Southwestern is a diversified, international, employee-owned family of companies.

History
In 1855, Southwestern Publishing House was established in Nashville, Tennessee. The company's name was chosen because, at that time, Nashville was in the southwestern part of the United States. Founded by the Baptist minister James Robinson Graves, Southwestern originally published The Tennessee Baptist, a Southern Baptist newspaper, and religious booklets which were sold by mail for 20¢ and 30¢ each.

Before the Civil War, most bibles were printed in the North, rather than the South. Graves acquired stereotype plates from the North and began printing bibles for sale in August 1861. He also produced and sold educational books. After the 1864 Battle of Nashville resulted in a Union victory, Graves relocated to Memphis, as he felt vulnerable because of articles he had published against the North. The company resumed publishing in 1867.

In 1868, Graves discontinued the company’s mail order business, and began training young men as independent dealers to sell bibles and educational books door-to-door as a way to earn money for college. Graves retired in 1871.

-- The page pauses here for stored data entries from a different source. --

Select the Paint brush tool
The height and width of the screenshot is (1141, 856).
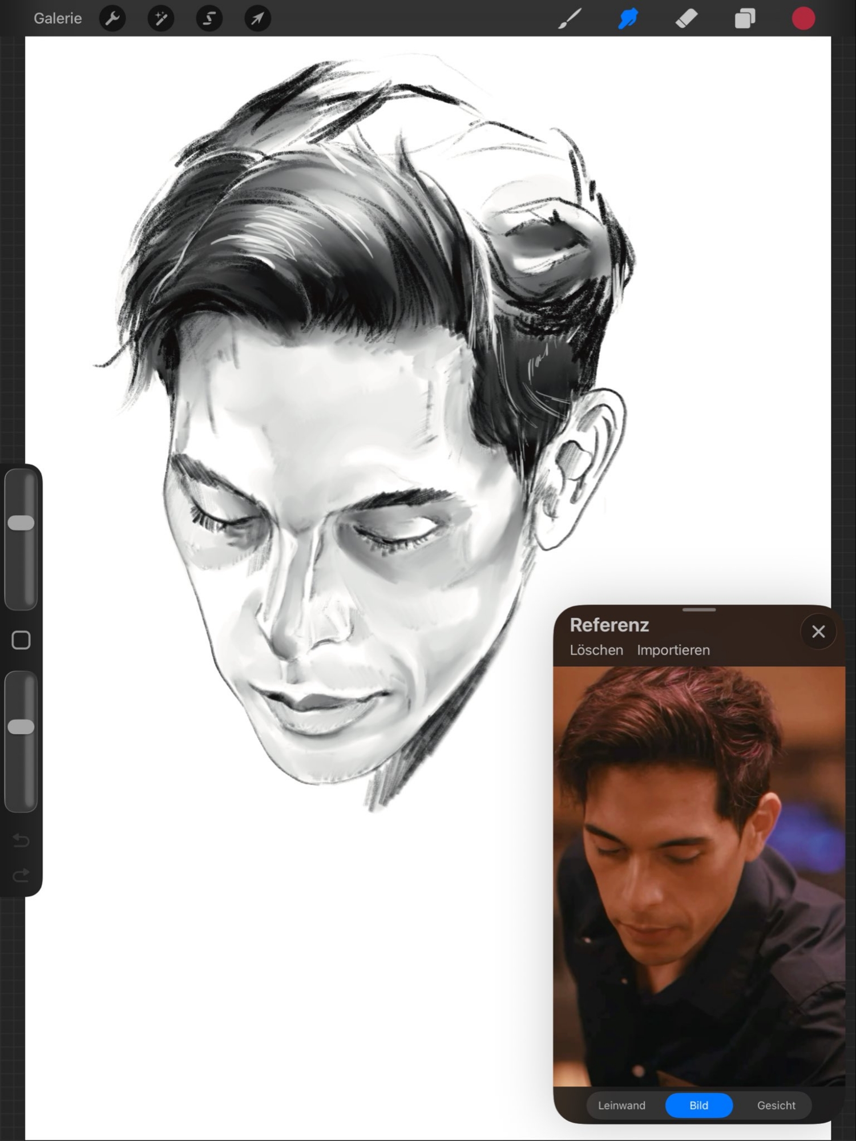(x=570, y=19)
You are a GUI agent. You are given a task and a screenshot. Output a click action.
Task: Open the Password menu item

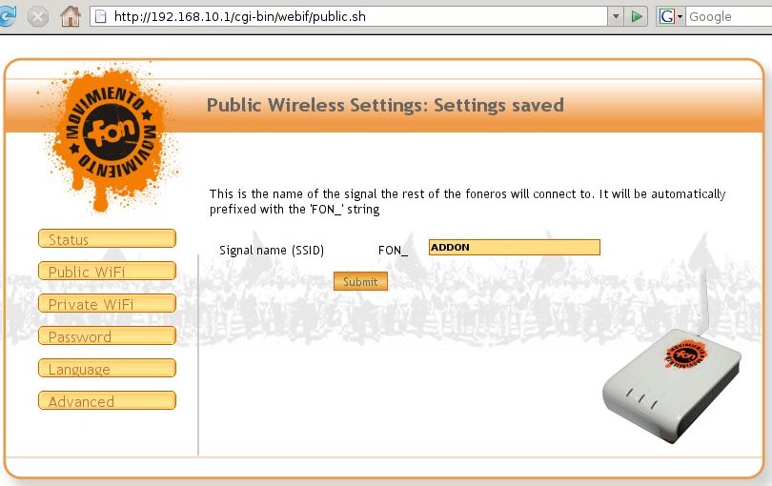[107, 335]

In 1879 the company relocated to Nashville under the new ownership of Jacob Florida. In 1899, P. B. Jones acquired majority ownership and became President and General Manager. In 1921, J. B. Henderson, a sixteen-year veteran who started in the summer sales program became the sole owner. During the 1920s, the firm grew to one of the largest person-to-person sales companies in America.

By 1947, Southwestern had lost nearly all of its independent dealers as a result of World War II. It was rebuilt, and experienced tremendous growth as the United States rebounded from the Great Depression. The number of independent reps grew to over 1,500.

In 1959 Oldham, a 24-year veteran who started in the summer sales program, became the majority shareholder of Southwestern; his ownership role would last until 1968, and his presidential role would last until 1972. J. Fred Landers was also made 49% owner at this time and continued his career with Southwestern until he died in 1987.  The Southwestern Family of Companies headquarters is named after Fred for his deep contributions to the culture of the company.  Dedicated by Spencer Hays in 1989.

In 1968, Times-Mirror Company acquired ownership of Southwestern.

In 1972, Spencer Hays, a fourteen-year veteran who started in the summer sales program, became president.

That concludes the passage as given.